_Exercise_: Only one span belongs in the answer: the line holding "Screen dimensions: 1148x1056" through the last line of the entries below, retyped exactly.

Saved entries
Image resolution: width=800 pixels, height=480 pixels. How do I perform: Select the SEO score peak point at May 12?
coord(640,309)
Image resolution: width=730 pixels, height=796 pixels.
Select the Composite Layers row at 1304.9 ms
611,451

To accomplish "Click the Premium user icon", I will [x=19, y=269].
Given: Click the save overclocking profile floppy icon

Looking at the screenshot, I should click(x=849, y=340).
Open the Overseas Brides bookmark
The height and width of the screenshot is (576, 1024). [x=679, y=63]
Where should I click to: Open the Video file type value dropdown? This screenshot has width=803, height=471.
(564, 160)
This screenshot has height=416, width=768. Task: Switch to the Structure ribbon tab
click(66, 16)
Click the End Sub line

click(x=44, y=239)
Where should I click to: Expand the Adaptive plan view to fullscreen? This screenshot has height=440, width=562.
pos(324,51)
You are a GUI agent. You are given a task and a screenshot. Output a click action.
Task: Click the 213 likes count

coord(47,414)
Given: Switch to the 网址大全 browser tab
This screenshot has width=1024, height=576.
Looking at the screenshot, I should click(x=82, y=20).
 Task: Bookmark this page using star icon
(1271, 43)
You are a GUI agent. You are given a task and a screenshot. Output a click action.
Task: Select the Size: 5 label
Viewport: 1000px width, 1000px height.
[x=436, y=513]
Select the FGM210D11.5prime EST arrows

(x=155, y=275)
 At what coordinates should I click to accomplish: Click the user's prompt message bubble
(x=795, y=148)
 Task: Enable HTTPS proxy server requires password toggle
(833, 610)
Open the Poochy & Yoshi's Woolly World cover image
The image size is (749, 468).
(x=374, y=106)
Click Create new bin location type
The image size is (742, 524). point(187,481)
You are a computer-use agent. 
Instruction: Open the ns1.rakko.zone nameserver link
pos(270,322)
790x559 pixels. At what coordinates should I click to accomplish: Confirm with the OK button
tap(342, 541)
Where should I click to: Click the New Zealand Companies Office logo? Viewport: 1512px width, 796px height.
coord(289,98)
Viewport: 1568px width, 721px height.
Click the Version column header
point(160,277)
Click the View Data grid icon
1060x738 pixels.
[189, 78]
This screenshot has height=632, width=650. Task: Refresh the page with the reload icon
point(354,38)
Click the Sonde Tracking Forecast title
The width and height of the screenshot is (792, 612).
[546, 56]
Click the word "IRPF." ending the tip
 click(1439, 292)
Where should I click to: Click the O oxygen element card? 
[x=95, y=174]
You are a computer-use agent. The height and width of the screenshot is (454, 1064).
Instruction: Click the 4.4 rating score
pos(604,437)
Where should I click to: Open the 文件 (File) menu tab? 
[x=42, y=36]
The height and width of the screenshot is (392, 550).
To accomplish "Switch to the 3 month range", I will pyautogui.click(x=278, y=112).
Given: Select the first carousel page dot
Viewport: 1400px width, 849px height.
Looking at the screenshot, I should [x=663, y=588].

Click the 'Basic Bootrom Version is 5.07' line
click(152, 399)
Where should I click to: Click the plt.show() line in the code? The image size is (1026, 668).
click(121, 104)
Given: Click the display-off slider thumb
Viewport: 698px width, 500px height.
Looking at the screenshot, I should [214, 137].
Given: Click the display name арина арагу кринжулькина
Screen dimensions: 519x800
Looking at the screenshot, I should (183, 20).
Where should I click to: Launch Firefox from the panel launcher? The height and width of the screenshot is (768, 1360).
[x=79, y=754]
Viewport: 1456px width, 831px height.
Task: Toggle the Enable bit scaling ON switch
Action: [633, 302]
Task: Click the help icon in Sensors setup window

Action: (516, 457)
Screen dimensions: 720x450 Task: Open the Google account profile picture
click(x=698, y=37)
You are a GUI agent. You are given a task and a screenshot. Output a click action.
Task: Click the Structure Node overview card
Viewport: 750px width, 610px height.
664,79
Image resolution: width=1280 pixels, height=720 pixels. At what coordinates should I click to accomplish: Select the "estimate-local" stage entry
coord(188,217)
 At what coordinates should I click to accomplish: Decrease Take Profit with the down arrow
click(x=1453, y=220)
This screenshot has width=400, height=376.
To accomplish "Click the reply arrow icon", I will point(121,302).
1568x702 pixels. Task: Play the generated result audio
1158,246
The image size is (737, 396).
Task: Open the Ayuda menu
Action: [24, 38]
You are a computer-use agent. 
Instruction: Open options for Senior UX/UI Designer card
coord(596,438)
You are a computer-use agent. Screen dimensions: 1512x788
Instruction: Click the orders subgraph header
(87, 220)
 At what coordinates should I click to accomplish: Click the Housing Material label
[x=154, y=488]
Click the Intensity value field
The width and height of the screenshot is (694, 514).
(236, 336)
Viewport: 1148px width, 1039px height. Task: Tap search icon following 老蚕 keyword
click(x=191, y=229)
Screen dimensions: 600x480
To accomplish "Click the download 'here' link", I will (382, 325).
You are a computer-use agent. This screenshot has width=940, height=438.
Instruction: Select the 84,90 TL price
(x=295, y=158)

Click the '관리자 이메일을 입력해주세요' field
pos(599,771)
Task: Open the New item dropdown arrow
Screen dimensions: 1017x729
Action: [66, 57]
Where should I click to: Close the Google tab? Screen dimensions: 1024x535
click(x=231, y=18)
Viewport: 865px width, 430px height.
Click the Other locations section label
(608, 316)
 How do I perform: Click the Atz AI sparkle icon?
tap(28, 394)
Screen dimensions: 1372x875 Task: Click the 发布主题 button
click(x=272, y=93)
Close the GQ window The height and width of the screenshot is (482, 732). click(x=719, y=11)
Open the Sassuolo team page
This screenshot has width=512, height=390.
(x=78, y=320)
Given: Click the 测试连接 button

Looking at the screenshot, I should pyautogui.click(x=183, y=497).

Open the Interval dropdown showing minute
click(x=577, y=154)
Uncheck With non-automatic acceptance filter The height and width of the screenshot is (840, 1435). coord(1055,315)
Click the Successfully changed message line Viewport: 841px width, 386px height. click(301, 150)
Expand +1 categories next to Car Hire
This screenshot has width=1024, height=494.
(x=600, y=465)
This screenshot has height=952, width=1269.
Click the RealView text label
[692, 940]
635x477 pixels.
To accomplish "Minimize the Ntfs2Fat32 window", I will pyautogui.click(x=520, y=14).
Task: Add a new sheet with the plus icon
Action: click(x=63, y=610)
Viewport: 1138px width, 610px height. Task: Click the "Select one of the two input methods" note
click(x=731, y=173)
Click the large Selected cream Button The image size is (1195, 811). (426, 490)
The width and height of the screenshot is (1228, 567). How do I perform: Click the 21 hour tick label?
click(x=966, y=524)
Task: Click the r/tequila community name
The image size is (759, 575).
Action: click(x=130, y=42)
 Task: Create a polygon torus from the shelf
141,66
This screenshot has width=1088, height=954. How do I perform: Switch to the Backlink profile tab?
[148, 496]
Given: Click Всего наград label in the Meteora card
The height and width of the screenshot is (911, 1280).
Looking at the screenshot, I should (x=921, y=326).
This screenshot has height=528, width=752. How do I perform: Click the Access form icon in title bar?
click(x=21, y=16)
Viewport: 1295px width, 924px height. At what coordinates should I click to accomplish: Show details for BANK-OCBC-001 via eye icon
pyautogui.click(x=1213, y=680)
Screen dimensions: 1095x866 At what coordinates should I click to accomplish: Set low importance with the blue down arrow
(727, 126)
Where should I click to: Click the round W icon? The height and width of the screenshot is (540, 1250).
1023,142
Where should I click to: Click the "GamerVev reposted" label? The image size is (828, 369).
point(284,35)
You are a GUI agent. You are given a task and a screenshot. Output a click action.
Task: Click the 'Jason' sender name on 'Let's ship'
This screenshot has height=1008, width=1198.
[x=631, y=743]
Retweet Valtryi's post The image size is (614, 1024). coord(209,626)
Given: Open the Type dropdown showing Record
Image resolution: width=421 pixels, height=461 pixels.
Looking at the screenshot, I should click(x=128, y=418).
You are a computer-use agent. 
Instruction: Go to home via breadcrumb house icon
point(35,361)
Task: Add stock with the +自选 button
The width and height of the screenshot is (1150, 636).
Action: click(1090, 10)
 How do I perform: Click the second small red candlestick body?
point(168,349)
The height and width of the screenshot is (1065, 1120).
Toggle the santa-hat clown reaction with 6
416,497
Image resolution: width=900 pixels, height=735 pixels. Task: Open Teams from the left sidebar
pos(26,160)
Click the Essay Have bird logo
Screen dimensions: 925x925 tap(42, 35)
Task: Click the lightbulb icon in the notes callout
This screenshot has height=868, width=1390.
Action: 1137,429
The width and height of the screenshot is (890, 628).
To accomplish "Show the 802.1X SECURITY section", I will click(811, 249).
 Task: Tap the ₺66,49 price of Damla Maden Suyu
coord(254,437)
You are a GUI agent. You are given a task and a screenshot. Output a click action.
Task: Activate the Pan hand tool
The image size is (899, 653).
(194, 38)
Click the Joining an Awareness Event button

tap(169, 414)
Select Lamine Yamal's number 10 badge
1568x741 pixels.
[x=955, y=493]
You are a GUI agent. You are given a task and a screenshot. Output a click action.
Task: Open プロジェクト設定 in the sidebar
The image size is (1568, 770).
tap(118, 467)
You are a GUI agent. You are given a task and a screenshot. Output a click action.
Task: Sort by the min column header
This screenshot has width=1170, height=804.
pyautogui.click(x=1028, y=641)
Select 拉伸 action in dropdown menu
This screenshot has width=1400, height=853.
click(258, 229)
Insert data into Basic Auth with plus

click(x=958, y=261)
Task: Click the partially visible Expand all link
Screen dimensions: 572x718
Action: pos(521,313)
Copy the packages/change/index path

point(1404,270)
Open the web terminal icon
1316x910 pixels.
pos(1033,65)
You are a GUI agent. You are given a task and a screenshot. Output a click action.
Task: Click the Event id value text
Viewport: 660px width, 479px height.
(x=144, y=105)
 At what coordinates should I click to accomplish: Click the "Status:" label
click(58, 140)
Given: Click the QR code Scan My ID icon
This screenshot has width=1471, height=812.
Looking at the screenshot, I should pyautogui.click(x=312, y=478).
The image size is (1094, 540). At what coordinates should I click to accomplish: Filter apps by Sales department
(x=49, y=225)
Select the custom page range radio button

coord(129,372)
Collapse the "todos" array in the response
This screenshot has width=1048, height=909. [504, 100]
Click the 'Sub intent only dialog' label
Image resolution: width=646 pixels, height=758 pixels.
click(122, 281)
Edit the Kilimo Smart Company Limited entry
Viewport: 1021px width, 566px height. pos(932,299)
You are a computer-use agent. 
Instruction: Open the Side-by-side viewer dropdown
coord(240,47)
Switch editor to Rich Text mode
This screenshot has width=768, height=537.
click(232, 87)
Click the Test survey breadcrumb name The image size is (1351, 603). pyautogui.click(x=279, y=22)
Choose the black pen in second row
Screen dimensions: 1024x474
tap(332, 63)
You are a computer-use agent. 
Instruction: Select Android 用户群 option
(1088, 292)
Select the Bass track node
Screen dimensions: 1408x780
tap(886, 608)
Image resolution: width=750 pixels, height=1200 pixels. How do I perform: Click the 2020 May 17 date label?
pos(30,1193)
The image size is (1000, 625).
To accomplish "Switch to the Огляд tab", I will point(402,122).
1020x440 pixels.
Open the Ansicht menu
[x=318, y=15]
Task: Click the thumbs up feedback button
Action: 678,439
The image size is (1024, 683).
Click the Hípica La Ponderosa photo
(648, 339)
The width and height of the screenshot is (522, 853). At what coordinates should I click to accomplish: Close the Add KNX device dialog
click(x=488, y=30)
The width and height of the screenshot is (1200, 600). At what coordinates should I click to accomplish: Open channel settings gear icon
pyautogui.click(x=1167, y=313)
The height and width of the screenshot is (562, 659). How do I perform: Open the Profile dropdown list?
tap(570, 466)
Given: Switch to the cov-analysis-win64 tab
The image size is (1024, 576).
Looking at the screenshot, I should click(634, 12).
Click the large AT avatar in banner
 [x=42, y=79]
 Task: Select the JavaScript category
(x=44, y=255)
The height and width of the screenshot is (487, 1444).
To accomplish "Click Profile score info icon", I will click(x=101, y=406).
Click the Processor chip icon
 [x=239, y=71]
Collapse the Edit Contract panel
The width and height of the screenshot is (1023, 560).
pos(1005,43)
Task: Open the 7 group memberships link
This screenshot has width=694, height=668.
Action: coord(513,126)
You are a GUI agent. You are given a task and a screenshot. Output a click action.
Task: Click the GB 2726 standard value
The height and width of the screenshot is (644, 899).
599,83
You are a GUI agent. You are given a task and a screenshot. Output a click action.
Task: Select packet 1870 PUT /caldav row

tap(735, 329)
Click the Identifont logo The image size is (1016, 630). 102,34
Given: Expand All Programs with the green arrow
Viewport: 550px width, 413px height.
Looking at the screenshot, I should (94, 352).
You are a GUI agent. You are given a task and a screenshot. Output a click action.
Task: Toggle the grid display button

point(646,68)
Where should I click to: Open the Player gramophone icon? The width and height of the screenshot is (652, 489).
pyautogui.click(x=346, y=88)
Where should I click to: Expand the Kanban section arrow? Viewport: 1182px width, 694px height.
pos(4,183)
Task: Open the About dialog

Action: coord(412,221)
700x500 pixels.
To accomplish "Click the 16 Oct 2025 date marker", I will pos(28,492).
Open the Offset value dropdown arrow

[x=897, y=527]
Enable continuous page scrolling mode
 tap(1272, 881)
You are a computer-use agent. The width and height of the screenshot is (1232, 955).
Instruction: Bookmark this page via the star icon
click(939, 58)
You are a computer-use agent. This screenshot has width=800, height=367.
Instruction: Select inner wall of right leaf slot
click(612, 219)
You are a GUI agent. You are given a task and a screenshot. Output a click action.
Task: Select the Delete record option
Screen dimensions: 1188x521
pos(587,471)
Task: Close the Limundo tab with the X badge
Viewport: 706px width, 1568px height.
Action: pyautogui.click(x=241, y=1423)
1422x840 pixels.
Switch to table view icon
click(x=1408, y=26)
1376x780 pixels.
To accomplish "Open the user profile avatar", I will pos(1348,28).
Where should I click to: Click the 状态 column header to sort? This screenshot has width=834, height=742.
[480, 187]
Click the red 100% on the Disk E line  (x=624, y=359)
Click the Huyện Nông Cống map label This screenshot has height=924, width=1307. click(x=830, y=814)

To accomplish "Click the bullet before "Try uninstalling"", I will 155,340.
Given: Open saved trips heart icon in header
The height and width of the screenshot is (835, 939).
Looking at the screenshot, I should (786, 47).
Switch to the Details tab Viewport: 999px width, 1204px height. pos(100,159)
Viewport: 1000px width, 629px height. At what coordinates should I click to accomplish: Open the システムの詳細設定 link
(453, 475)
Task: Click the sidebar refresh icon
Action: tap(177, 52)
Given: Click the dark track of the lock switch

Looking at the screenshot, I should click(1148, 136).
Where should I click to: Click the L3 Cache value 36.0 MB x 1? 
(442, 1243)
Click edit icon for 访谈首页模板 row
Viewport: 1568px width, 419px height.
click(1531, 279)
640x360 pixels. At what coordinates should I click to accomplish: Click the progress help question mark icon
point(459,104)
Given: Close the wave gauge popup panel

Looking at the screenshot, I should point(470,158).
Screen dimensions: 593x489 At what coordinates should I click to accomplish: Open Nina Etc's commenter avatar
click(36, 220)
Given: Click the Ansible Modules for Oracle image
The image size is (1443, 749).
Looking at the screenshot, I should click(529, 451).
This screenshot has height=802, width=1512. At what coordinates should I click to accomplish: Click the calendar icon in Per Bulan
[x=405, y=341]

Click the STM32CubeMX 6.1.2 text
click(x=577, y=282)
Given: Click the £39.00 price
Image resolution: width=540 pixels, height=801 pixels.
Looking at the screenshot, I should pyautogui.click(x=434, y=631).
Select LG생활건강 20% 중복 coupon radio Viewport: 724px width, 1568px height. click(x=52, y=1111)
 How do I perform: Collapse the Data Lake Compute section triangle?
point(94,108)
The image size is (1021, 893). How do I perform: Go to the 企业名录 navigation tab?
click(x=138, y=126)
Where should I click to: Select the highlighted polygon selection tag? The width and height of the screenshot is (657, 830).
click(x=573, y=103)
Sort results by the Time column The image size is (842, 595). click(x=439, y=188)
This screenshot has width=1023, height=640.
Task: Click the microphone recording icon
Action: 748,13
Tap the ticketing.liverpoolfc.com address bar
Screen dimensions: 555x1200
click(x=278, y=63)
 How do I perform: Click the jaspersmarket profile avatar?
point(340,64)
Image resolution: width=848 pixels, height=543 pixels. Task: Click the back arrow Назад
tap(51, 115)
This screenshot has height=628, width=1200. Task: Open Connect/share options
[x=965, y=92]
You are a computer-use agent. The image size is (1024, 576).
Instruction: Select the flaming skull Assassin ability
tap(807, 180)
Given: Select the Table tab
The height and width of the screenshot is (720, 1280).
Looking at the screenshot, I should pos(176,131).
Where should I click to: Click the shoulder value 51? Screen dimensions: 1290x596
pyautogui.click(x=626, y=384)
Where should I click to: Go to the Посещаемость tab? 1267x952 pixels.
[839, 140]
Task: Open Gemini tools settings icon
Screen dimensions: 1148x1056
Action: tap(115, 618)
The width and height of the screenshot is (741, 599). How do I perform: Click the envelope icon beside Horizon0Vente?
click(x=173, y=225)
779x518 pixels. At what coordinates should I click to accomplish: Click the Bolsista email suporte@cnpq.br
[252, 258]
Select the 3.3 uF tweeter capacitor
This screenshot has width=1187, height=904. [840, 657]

_Answer box_:
Screen dimensions: 1148x1056
Action: tap(115, 618)
The width and height of the screenshot is (741, 599). How do I perform: Click the envelope icon beside Horizon0Vente?
click(x=173, y=225)
779x518 pixels. At what coordinates should I click to accomplish: Click the Bolsista email suporte@cnpq.br
[252, 258]
Select the 3.3 uF tweeter capacitor
This screenshot has width=1187, height=904. [840, 657]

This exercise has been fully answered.